**Task**
In the records below, find the line containing "Viewport: 691px width, 564px" and transcribe it and every line after it exactly; leave the pictures out.

★ ★ ★ ★ ★

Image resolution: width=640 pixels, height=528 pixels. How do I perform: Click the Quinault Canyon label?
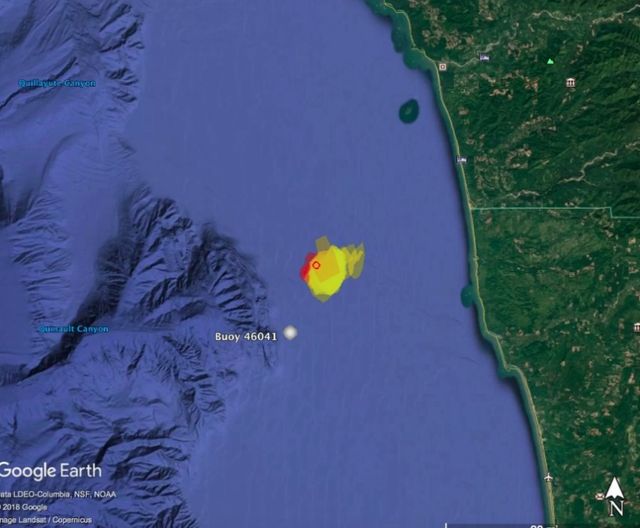click(x=74, y=329)
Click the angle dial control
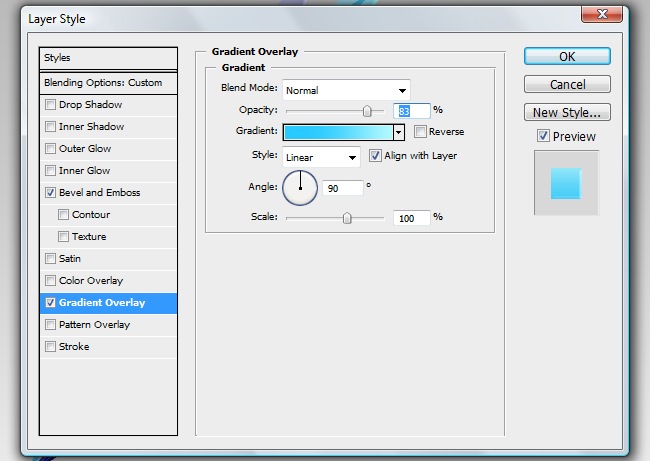 [x=300, y=187]
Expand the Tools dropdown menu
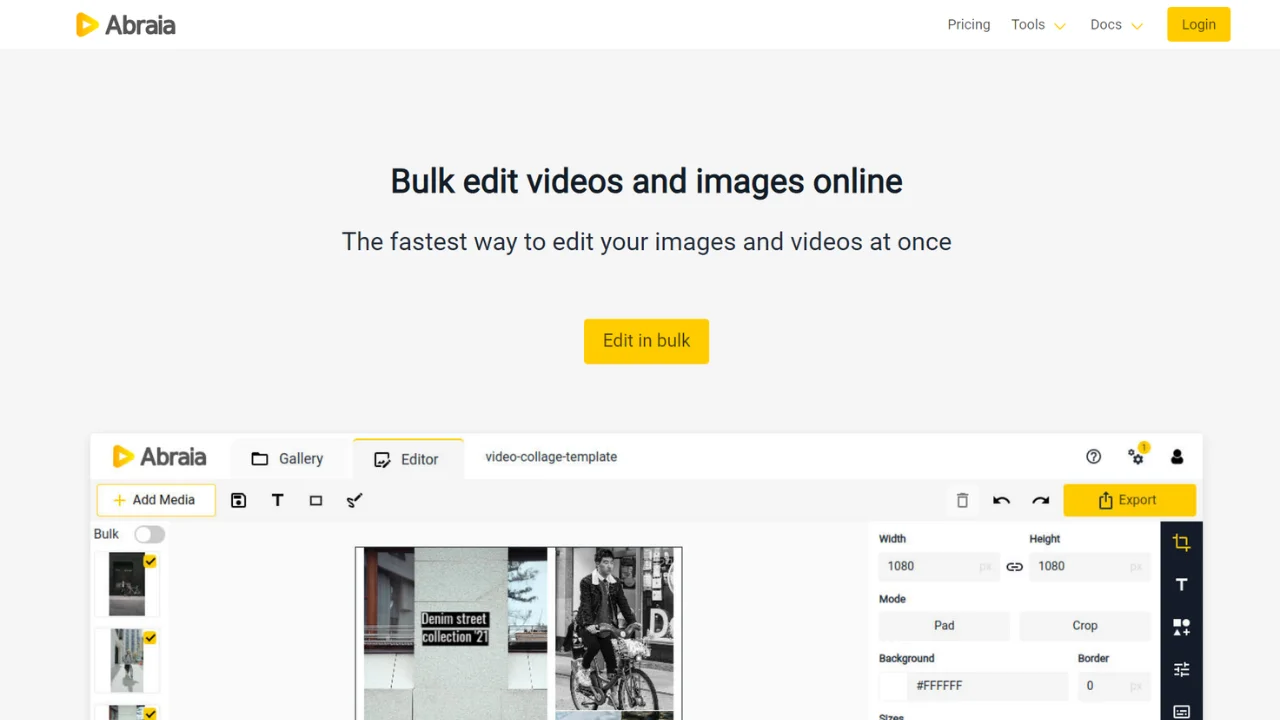 point(1038,25)
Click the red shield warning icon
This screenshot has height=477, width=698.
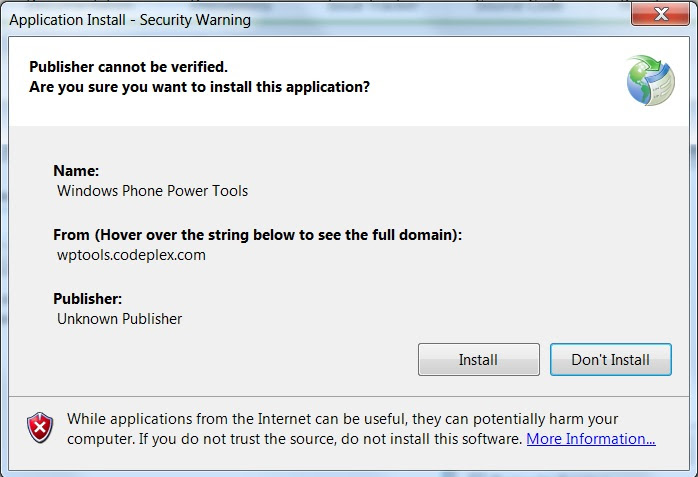point(40,429)
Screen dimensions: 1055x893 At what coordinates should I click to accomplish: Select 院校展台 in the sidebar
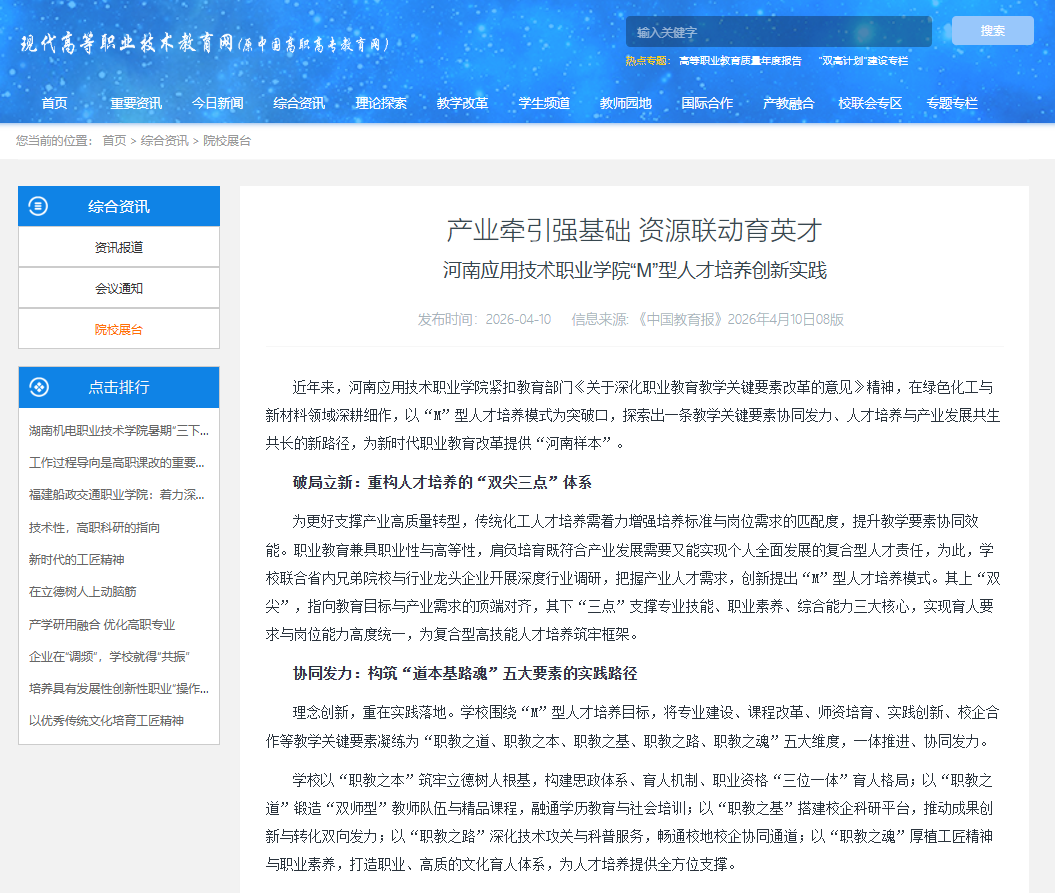[119, 329]
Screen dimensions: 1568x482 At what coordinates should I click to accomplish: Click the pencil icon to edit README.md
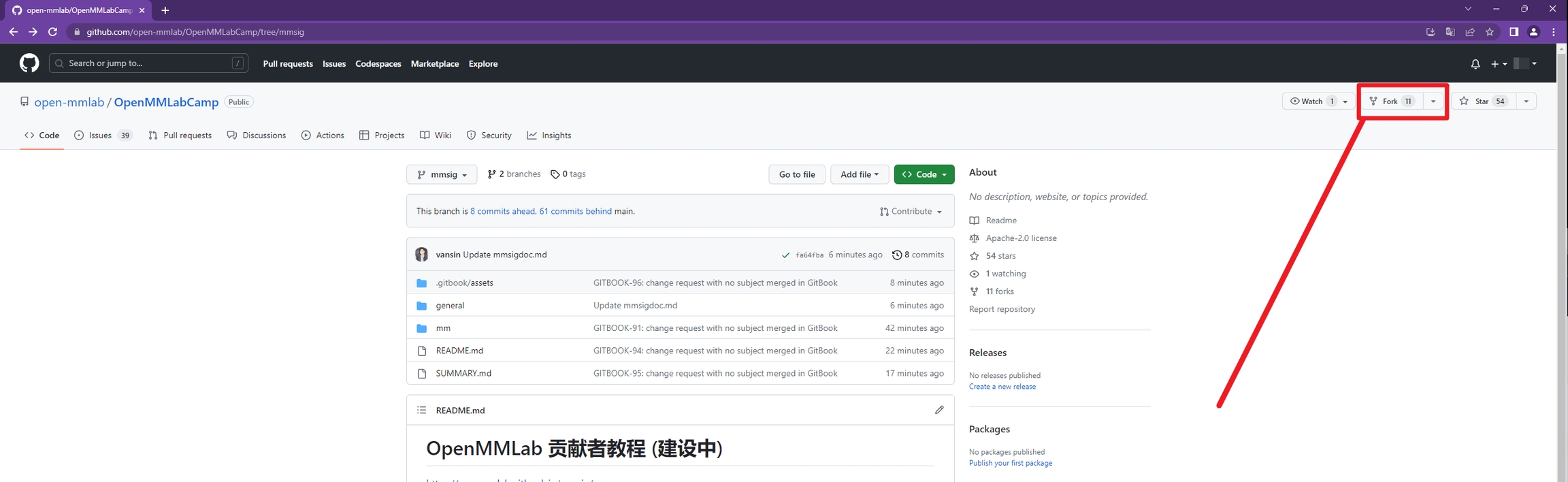point(939,410)
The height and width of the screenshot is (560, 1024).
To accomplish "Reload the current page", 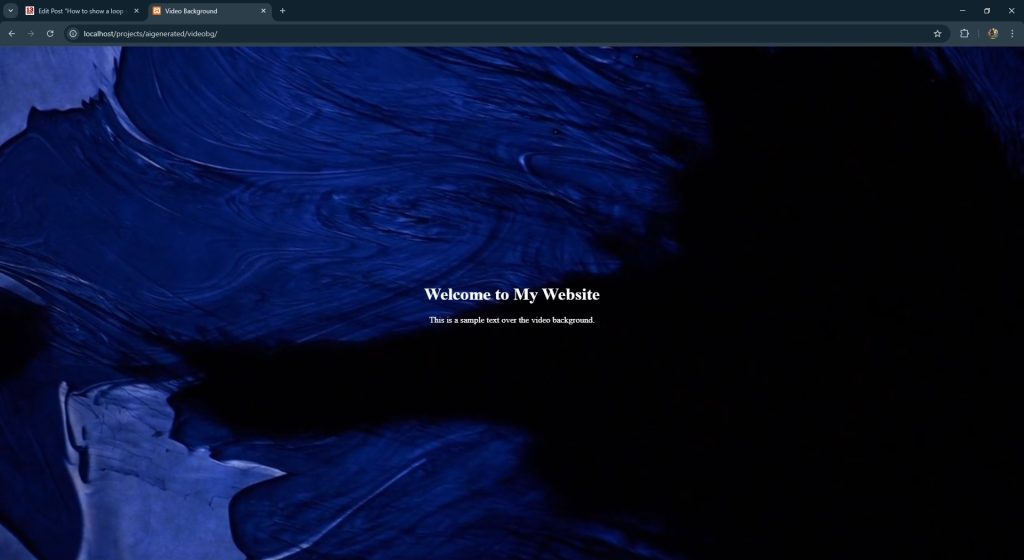I will pyautogui.click(x=50, y=33).
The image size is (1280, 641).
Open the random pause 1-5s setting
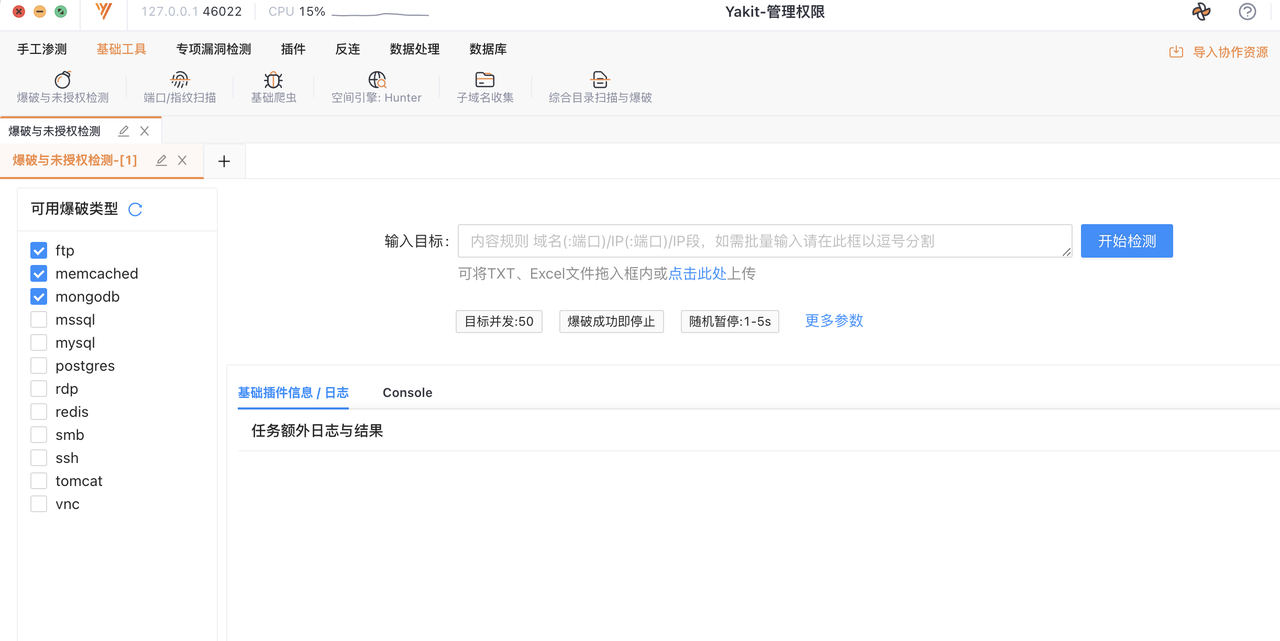pos(730,322)
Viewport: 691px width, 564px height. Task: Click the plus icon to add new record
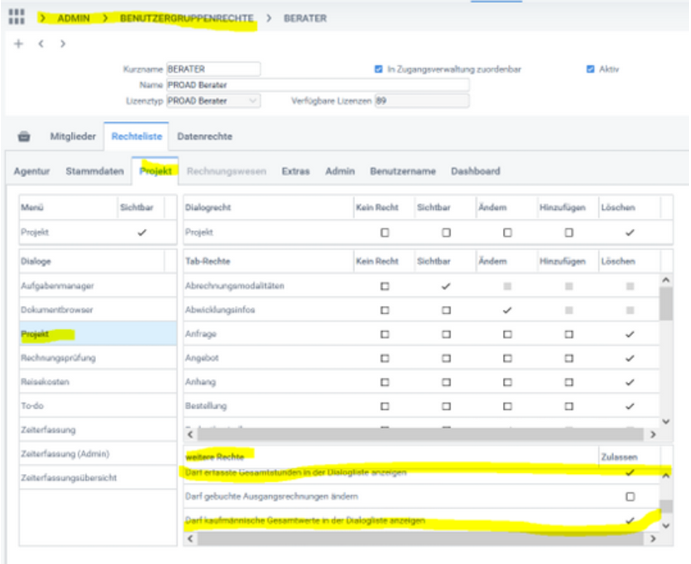click(x=18, y=44)
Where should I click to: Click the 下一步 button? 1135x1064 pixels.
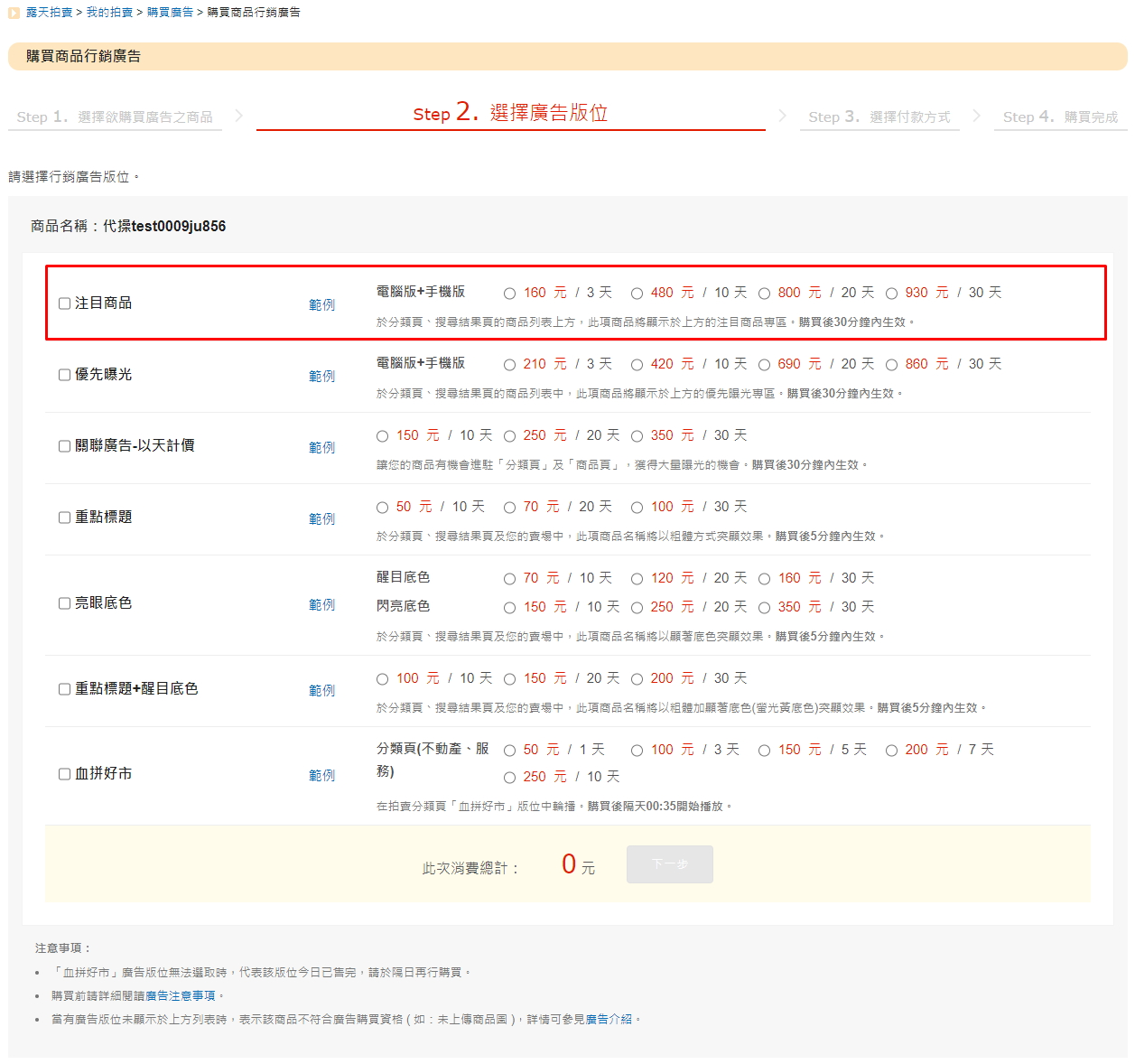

★ ★ ★ ★ ★

**Your response**
Viewport: 691px width, 564px height. Task: Click the plus icon to add new record
click(x=18, y=44)
Where should I click to: Click the 下一步 button? 1135x1064 pixels.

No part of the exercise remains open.